18 décembre 2015

Temps de lecture : 3 min

L’inceste…

Dur à admettre, mais l’inceste concerne au moins 4 millions de Français. C’est le tabou ultime, car il touche au cercle familial et à son unité si sacrée. Ce qui incite les victimes à garder le silence. Pour libérer la parole et faire prendre conscience mais aussi pour prévenir et agir, l’AIVI décline en TV « Joyeux Noël ». Un premier film qui n’a rien d’un conte.

Dur à admettre, mais l’inceste concerne au moins 4 millions de Français. C’est le tabou ultime, car il touche au cercle familial et à son unité si sacrée. Ce qui incite les victimes à garder le silence. Pour libérer la parole et faire prendre conscience mais aussi pour prévenir et agir, l’AIVI décline en TV « Joyeux Noël ». Un premier film qui n’a rien d’un conte.

Après « Joyeux Noël » imaginé par Publicis Conseil pour AIVI (association internationale des victimes de l’inceste) qui pourra encore dire « je ne savais pas » ou « je n’ai pas été alerté » ? D’autant que ce spot sera largement diffusé, dès le 23 décembre, sur TF1, BFM Business, RMC Découverte, NT1, Histoire, Ushuaïa, grâce à de l’achat d’espace gracieux négocié par Zenith Optimedia. Et tant mieux car ce n’est pas de la « lettre au Père Noël » dont il s’agit mais d’inceste. Avec au bout de ce « conte » noir tellement de désespoir, de solitude, de souffrance.

Image après image l’angoisse de l’enfant est palpable

En effet, alors qu’habituellement tous les enfants trépignent de joie rien qu’à l’idée d’être à Noël, ce film fort et incisif conçu par Yves-Eric Deboey (DA) et Mathieu Degryse (CR) et réalisé par Laurence Dunmore (Gang Production) raconte l’histoire d’un petit gars (et accessoirement de sa sœur) qui appréhende (nt) cette période. Image après image, il montre ses réactions destructrices et désespérées qui interpellent sauf ses parents, et qui contrastent avec des scènes de vie stéréotypées du bonheur parfait précédant le réveillon. Relatant ainsi inexorablement toute l’angoisse qui monte en puissance et contre laquelle un enfant ne peut rien sinon se détruire et se retrancher dans son silence face à la terrible échéance qui l’attend en tant que victime d’inceste et face à la venue d’un des membres de sa famille. Un prise de parle rude et sans concession menée comme une étude socio psychologique qui décortique parfaitement des comportements qui doivent absolument alerter. Elle met aussi sur la sellette et au centre de la communication le « cocon familial » et les réunions de familles, lieu et événement de prédilection pour ce genre de crime. Comme le rappelle la phrase de conclusion du spot : 75% des violences sexuelles sur enfants se passent dans le cadre familial (SNATEM 1999). Une statistique à laquelle s’ajoutent d’autres chiffres impossible à ignorer : 6% de Français (soit 4 millions) sont victimes d’inceste avec en moyenne 4 à 5 traumatismes dans leur enfance (**) et 27% de Français ont dans leur entourage au moins une victime d’inceste (*).

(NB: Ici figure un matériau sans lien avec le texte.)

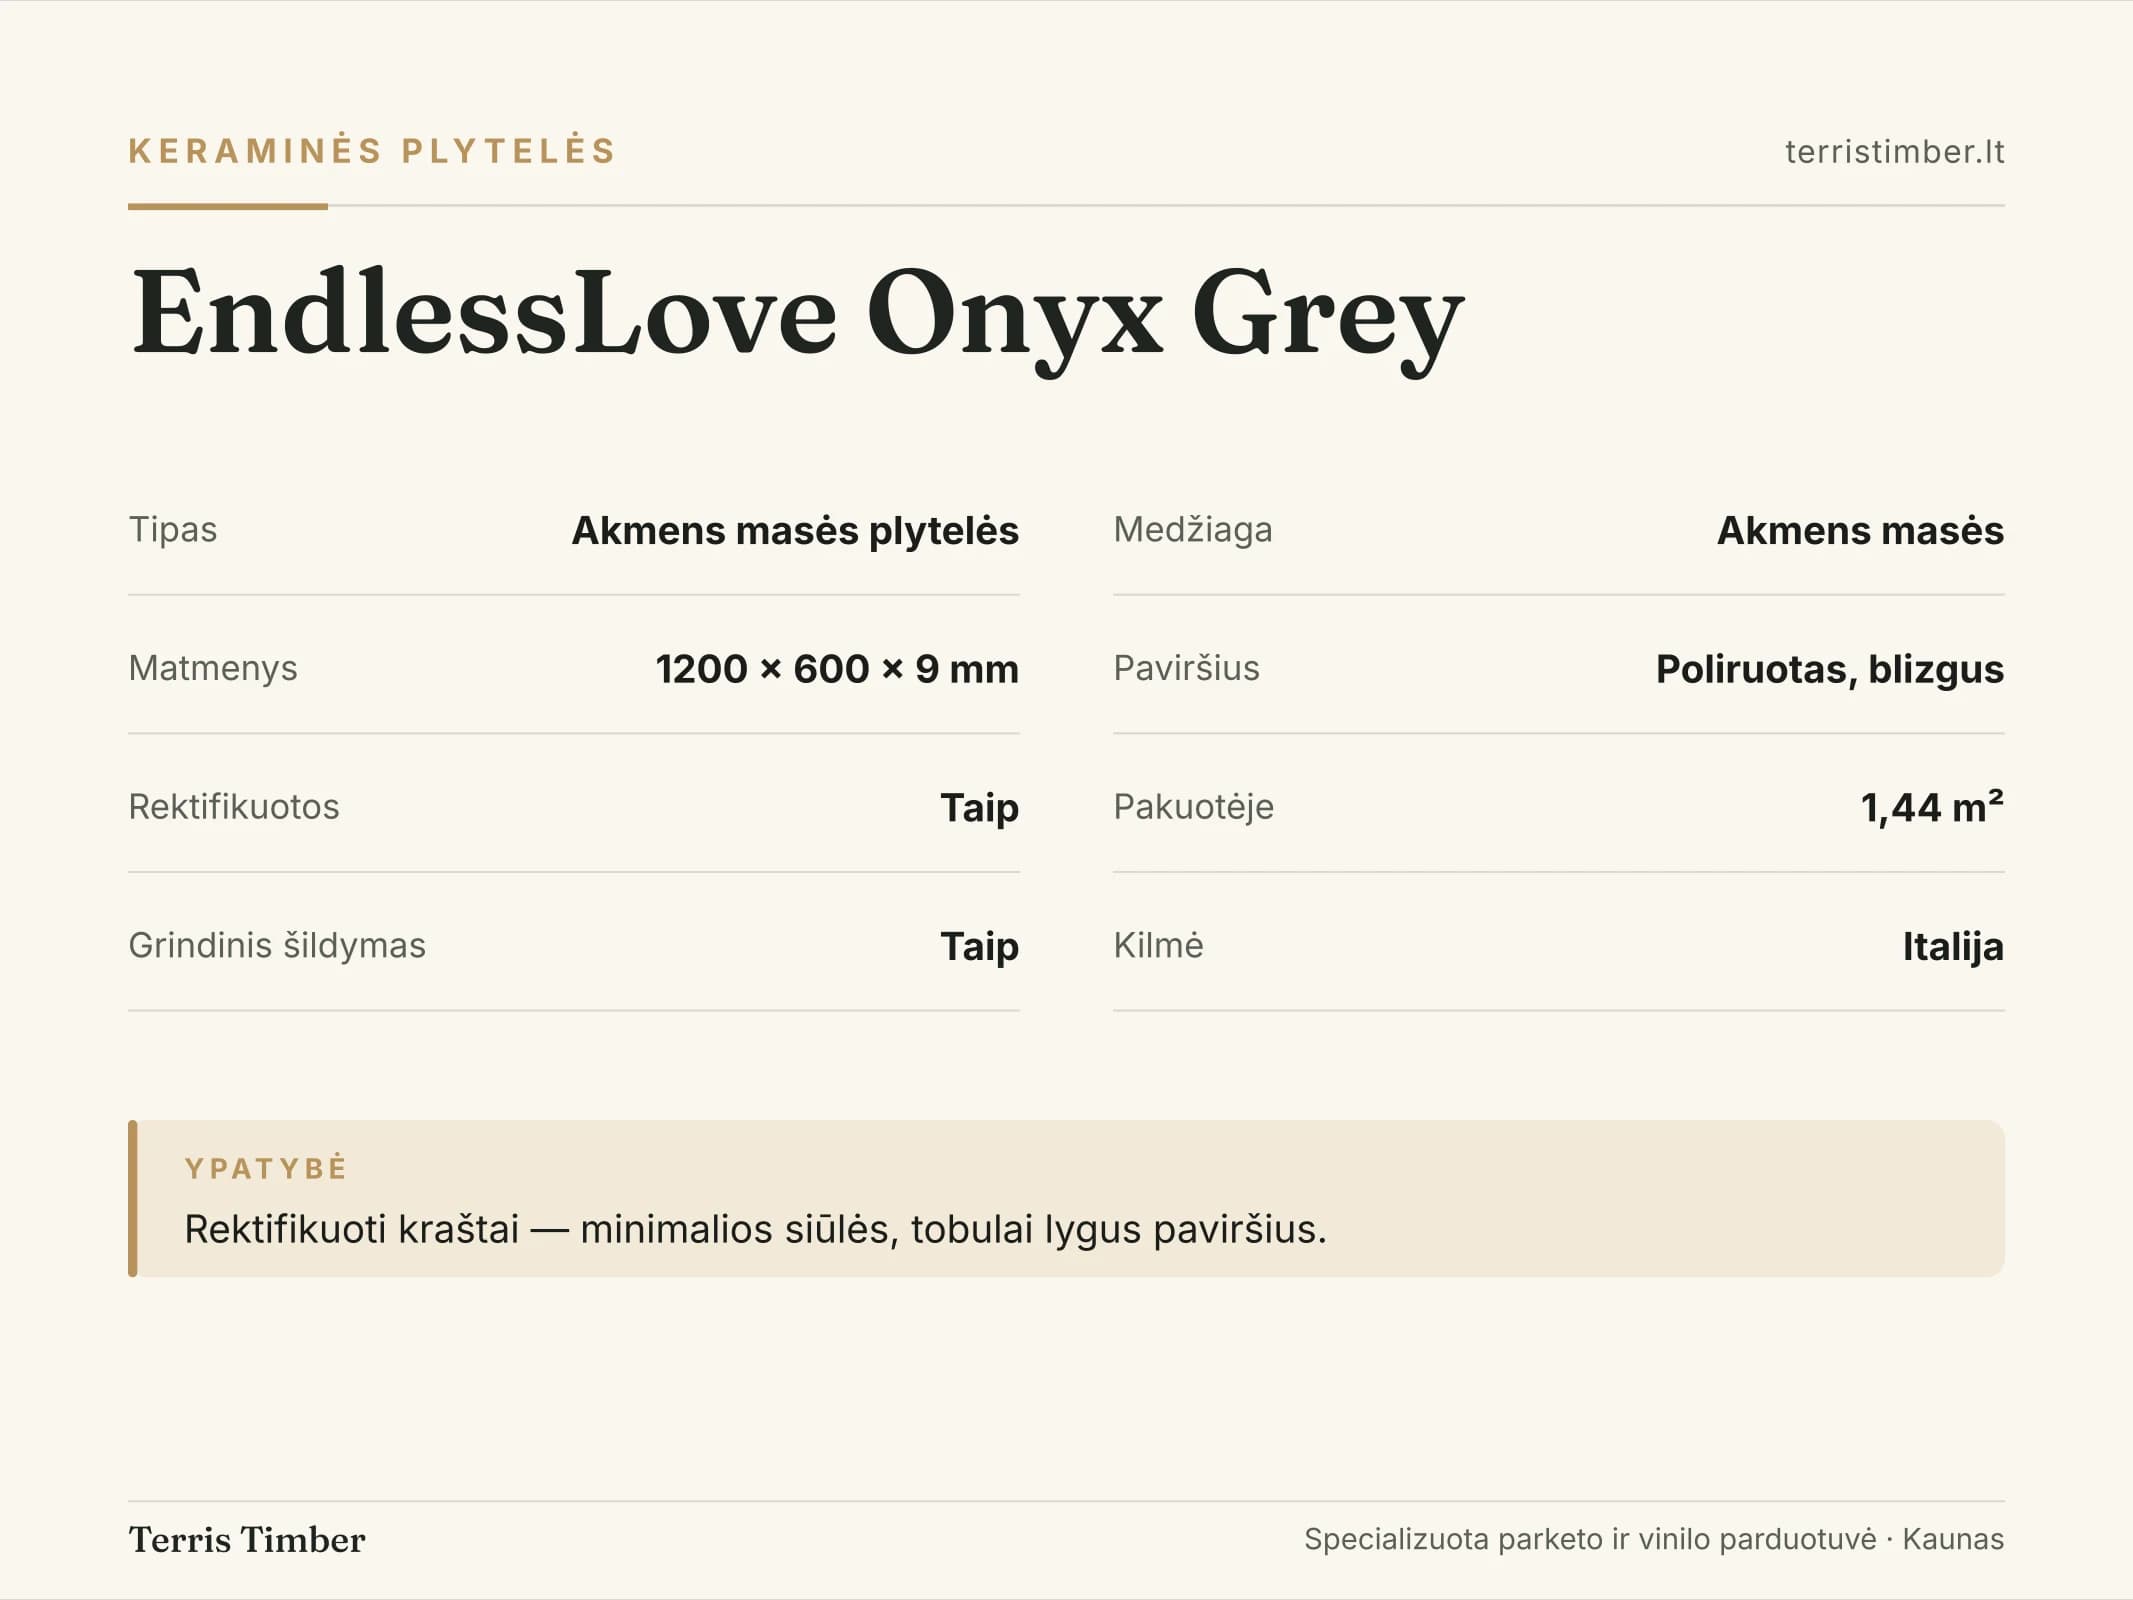The height and width of the screenshot is (1600, 2133).
Task: Click the 1,44 m² package value
Action: click(x=1932, y=807)
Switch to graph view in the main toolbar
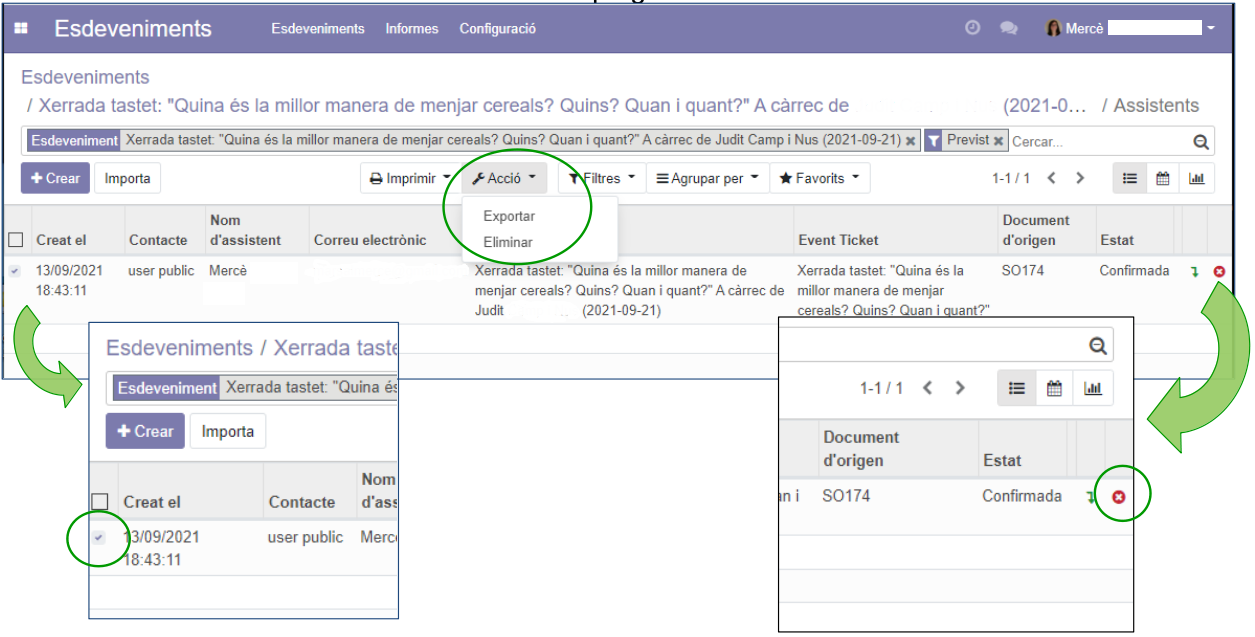Screen dimensions: 1255x637 (x=1196, y=179)
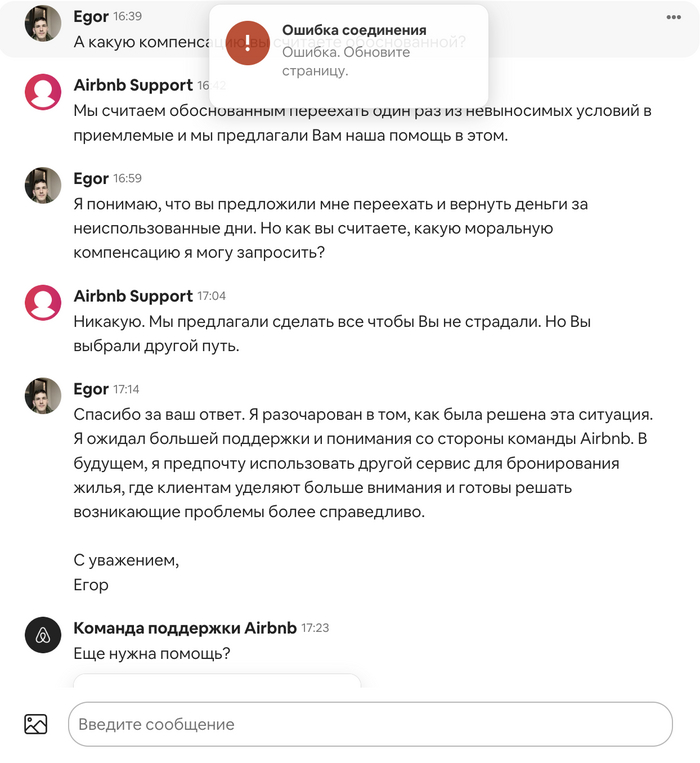This screenshot has height=763, width=700.
Task: Click the "Ошибка соединения" notification title
Action: 354,30
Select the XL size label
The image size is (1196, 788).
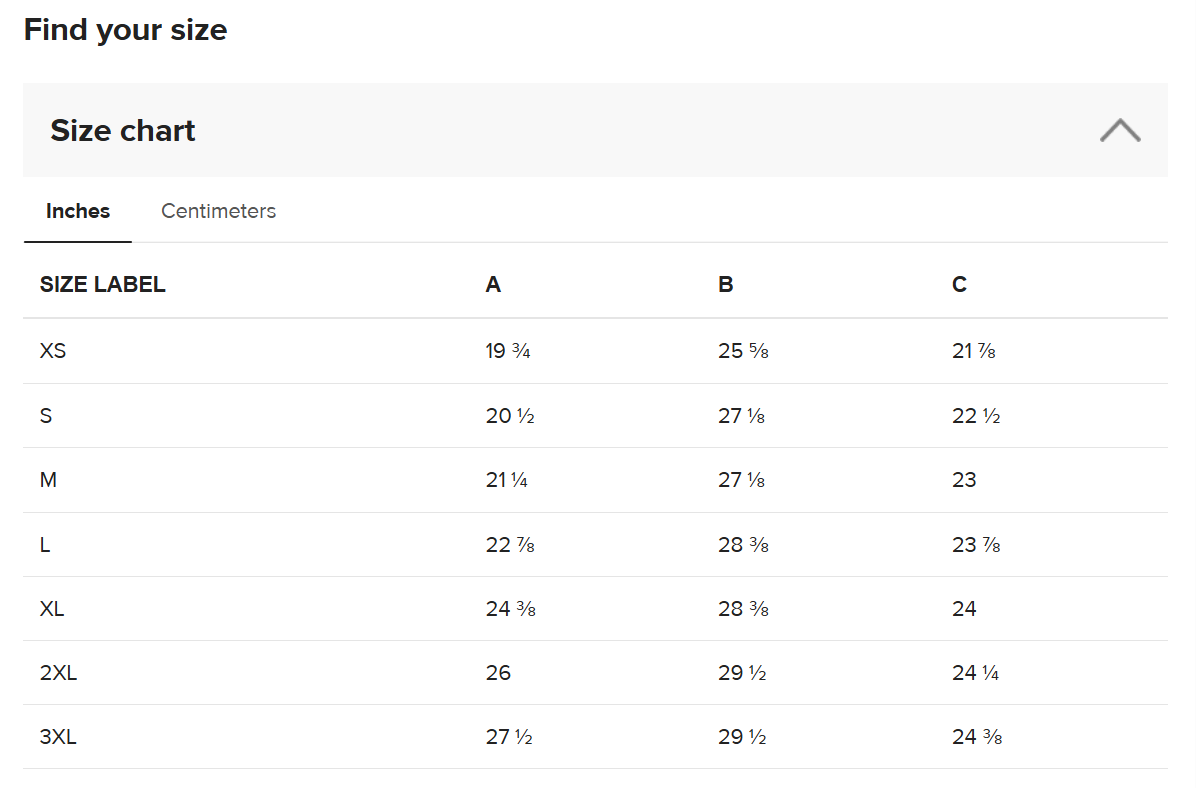pos(52,609)
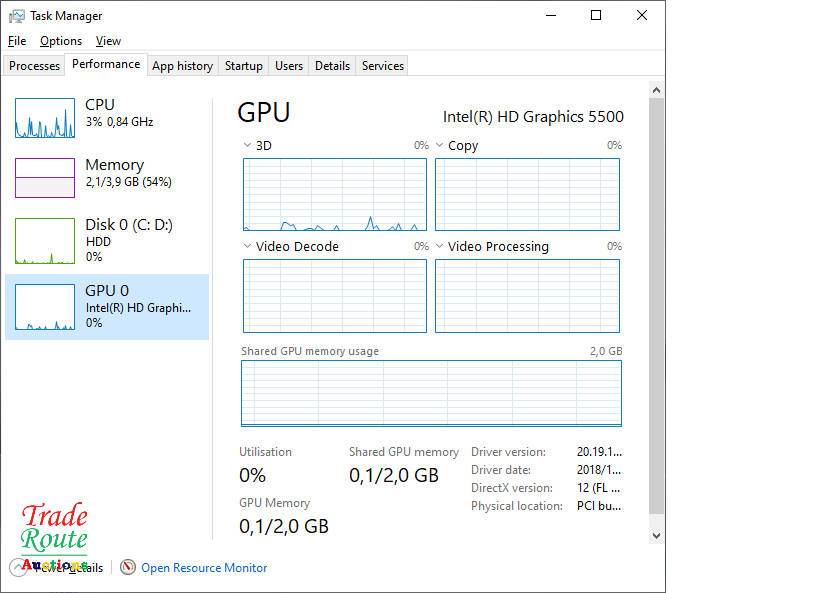Click the Task Manager title bar icon
The width and height of the screenshot is (819, 593).
click(17, 16)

Un « J’accuse » rude pour ne pas seulement dénoncer

Le « J’accuse » de « Joyeux Noël » est violent, cruel et à la limite du supportable, mais parfois c’est bien de bousculer et d’être direct. Et même s’il ne se termine pas en donnant des pistes concrètes pour agir et qui permettraient d’être moins anxiogène, il indique l’adresse de l’association comme recours. Et à juste titre, car son but n’est pas seulement de dénoncer mais de continuer le combat et d’être dans le concret. Et ses ambitions sont multiples. D’abord, que chacun soit informé et que son efficacité permette la prévention. Car selon l’étude un tel traumatisme répété dans l’enfance a un impact négatif sur la santé à long terme en poussant à adopter des comportements à risque comme l’injection de drogue (1133%) ou les tentatives de suicides (1525%) (**). Ensuite soutenir l’association présidée par Isabelle Aubry pour aider les victimes et défendre leurs droits. Car pour elle que l’inceste soit enfin insérer (depuis novembre 2015) dans le Code Pénal n’est pas suffisant. Elle veut que le gouvernement s’engage dans un « Plan Inceste » et souhaite abolir la prescription, supprimer la recherche de consentement de l’enfant victime pour qualifier le viol ou l’agression sexuelle, lancer des projets de recherche, répondre aux demandes de formation initiale et de contenu, déployer des antennes dans toute la France. Un combat également mené sur les réseaux sociaux autour du hashtag #combattrelinceste.

(*) Harris Interactive pour AIVM du 28 au 29 octobre 2015 auprès de 929 personnes représentatives des Français âgés de 18 ans et plus.